(DATA SHOWN begins)

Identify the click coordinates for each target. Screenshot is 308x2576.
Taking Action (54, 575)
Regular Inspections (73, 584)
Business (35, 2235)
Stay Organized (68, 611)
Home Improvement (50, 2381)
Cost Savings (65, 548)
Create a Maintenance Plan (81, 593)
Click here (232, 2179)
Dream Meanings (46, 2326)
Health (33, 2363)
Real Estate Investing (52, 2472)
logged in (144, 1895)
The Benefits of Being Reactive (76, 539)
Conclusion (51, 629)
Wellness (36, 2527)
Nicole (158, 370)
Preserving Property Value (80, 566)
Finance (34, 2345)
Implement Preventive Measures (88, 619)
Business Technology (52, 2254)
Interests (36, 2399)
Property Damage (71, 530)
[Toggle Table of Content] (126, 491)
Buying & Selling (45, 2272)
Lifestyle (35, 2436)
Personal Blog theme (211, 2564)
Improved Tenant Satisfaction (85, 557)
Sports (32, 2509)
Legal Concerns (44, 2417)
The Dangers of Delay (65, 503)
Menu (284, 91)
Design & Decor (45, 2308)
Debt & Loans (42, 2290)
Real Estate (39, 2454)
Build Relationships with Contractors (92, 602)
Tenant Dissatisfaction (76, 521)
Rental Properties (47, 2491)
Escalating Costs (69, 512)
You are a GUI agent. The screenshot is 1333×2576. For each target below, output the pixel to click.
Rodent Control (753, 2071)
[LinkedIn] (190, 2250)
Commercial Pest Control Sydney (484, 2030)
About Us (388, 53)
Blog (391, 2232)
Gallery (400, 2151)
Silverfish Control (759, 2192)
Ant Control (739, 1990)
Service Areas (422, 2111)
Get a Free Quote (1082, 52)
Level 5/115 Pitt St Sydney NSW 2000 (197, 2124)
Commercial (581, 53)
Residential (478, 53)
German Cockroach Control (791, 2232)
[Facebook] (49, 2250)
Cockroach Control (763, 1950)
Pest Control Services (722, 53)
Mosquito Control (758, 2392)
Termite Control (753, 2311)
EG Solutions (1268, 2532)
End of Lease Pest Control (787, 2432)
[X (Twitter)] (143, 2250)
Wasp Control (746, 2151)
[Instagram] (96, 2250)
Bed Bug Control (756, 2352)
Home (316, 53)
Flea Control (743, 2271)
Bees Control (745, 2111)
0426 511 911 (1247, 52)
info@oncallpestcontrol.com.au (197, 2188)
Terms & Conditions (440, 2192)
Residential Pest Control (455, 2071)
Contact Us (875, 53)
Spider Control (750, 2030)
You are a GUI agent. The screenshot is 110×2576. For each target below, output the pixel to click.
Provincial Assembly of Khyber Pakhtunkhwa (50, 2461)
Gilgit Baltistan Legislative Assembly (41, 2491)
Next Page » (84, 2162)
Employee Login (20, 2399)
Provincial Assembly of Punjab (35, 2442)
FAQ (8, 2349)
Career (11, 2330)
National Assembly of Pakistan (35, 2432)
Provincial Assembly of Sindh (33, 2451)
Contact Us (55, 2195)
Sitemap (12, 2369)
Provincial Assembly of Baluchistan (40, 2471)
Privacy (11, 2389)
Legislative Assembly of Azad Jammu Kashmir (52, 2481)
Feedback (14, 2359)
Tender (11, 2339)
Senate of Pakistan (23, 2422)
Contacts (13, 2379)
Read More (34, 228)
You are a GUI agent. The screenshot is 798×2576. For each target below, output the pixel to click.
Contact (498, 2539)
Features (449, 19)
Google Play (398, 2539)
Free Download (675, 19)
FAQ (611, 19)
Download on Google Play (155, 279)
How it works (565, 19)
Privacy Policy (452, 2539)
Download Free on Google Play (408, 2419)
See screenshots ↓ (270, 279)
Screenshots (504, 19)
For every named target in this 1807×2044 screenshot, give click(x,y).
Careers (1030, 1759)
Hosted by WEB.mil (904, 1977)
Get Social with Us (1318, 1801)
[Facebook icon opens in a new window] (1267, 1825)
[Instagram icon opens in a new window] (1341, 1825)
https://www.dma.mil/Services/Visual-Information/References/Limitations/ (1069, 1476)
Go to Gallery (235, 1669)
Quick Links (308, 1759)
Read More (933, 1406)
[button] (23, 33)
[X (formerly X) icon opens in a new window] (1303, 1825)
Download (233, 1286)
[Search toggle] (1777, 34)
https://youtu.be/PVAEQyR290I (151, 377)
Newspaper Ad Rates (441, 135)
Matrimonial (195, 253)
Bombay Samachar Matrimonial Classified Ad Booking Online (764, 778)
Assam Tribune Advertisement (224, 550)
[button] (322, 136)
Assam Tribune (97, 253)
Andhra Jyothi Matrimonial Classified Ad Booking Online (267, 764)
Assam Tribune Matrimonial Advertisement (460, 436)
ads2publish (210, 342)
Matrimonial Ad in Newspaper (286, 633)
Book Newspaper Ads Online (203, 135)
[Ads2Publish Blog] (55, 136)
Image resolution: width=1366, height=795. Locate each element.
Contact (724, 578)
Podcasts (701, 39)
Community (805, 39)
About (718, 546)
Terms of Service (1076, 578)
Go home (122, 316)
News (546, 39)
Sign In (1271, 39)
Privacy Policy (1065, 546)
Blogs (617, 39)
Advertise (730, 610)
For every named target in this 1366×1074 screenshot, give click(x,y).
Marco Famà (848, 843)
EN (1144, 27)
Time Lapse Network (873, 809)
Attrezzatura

(DATA SHOWN ends)

=== TASK TO COMPLETE ===
Output the data exactly, so that every line matches the original.

=== ANSWER AREA ===
Identify the click coordinates for each target. Screenshot is 308x2576.
Taking Action (54, 575)
Regular Inspections (73, 584)
Business (35, 2235)
Stay Organized (68, 611)
Home Improvement (50, 2381)
Cost Savings (65, 548)
Create a Maintenance Plan (81, 593)
Click here (232, 2179)
Dream Meanings (46, 2326)
Health (33, 2363)
Real Estate Investing (52, 2472)
logged in (144, 1895)
The Benefits of Being Reactive (76, 539)
Conclusion (51, 629)
Wellness (36, 2527)
Nicole (158, 370)
Preserving Property Value (80, 566)
Finance (34, 2345)
Implement Preventive Measures (88, 619)
Business Technology (52, 2254)
Interests (36, 2399)
Property Damage (71, 530)
[Toggle Table of Content] (126, 491)
Buying & Selling (45, 2272)
Lifestyle (35, 2436)
Personal Blog theme (211, 2564)
Improved Tenant Satisfaction (85, 557)
Sports (32, 2509)
Legal Concerns (44, 2417)
The Dangers of Delay (65, 503)
Menu (284, 91)
Design & Decor (45, 2308)
Debt & Loans (42, 2290)
Real Estate (39, 2454)
Build Relationships with Contractors (92, 602)
Tenant Dissatisfaction (76, 521)
Rental Properties (47, 2491)
Escalating Costs (69, 512)
You are a GUI agent. The screenshot is 1333×2576. For each target below, output the pixel to click.
Rodent Control (753, 2071)
[LinkedIn] (190, 2250)
Commercial Pest Control Sydney (484, 2030)
About Us (388, 53)
Blog (391, 2232)
Gallery (400, 2151)
Silverfish Control (759, 2192)
Ant Control (739, 1990)
Service Areas (422, 2111)
Get a Free Quote (1082, 52)
Level 5/115 Pitt St Sydney NSW 2000 (197, 2124)
Commercial (581, 53)
Residential (478, 53)
German Cockroach Control (791, 2232)
[Facebook] (49, 2250)
Cockroach Control (763, 1950)
Pest Control Services (722, 53)
Mosquito Control (758, 2392)
Termite Control (753, 2311)
EG Solutions (1268, 2532)
End of Lease Pest Control (787, 2432)
[X (Twitter)] (143, 2250)
Wasp Control (746, 2151)
[Instagram] (96, 2250)
Bed Bug Control (756, 2352)
Home (316, 53)
Flea Control (743, 2271)
Bees Control (745, 2111)
0426 511 911 (1247, 52)
info@oncallpestcontrol.com.au (197, 2188)
Terms & Conditions (440, 2192)
Residential Pest Control (455, 2071)
Contact Us (875, 53)
Spider Control (750, 2030)
You are a GUI agent. The screenshot is 110×2576. For each target below, output the pixel to click.
Provincial Assembly of Khyber Pakhtunkhwa (50, 2461)
Gilgit Baltistan Legislative Assembly (41, 2491)
Next Page » (84, 2162)
Employee Login (20, 2399)
Provincial Assembly of Punjab (35, 2442)
FAQ (8, 2349)
Career (11, 2330)
National Assembly of Pakistan (35, 2432)
Provincial Assembly of Sindh (33, 2451)
Contact Us (55, 2195)
Sitemap (12, 2369)
Provincial Assembly of Baluchistan (40, 2471)
Privacy (11, 2389)
Legislative Assembly of Azad Jammu Kashmir (52, 2481)
Feedback (14, 2359)
Tender (11, 2339)
Senate of Pakistan (23, 2422)
Contacts (13, 2379)
Read More (34, 228)
You are a GUI agent. The screenshot is 798×2576. For each target below, output the pixel to click.
Contact (498, 2539)
Features (449, 19)
Google Play (398, 2539)
Free Download (675, 19)
FAQ (611, 19)
Download on Google Play (155, 279)
How it works (565, 19)
Privacy Policy (452, 2539)
Download Free on Google Play (408, 2419)
See screenshots ↓ (270, 279)
Screenshots (504, 19)
For every named target in this 1807×2044 screenshot, give click(x,y).
Careers (1030, 1759)
Hosted by WEB.mil (904, 1977)
Get Social with Us (1318, 1801)
[Facebook icon opens in a new window] (1267, 1825)
[Instagram icon opens in a new window] (1341, 1825)
https://www.dma.mil/Services/Visual-Information/References/Limitations/ (1069, 1476)
Go to Gallery (235, 1669)
Quick Links (308, 1759)
Read More (933, 1406)
[button] (23, 33)
[X (formerly X) icon opens in a new window] (1303, 1825)
Download (233, 1286)
[Search toggle] (1777, 34)
https://youtu.be/PVAEQyR290I (151, 377)
Newspaper Ad Rates (441, 135)
Matrimonial (195, 253)
Bombay Samachar Matrimonial Classified Ad Booking Online (764, 778)
Assam Tribune Advertisement (224, 550)
[button] (322, 136)
Assam Tribune (97, 253)
Andhra Jyothi Matrimonial Classified Ad Booking Online (267, 764)
Assam Tribune Matrimonial Advertisement (460, 436)
ads2publish (210, 342)
Matrimonial Ad in Newspaper (286, 633)
Book Newspaper Ads Online (203, 135)
[Ads2Publish Blog] (55, 136)
Image resolution: width=1366, height=795. Locate each element.
Contact (724, 578)
Podcasts (701, 39)
Community (805, 39)
About (718, 546)
Terms of Service (1076, 578)
Go home (122, 316)
News (546, 39)
Sign In (1271, 39)
Privacy Policy (1065, 546)
Blogs (617, 39)
Advertise (730, 610)
For every named target in this 1366×1074 screenshot, give click(x,y).
Marco Famà (848, 843)
EN (1144, 27)
Time Lapse Network (873, 809)
Attrezzatura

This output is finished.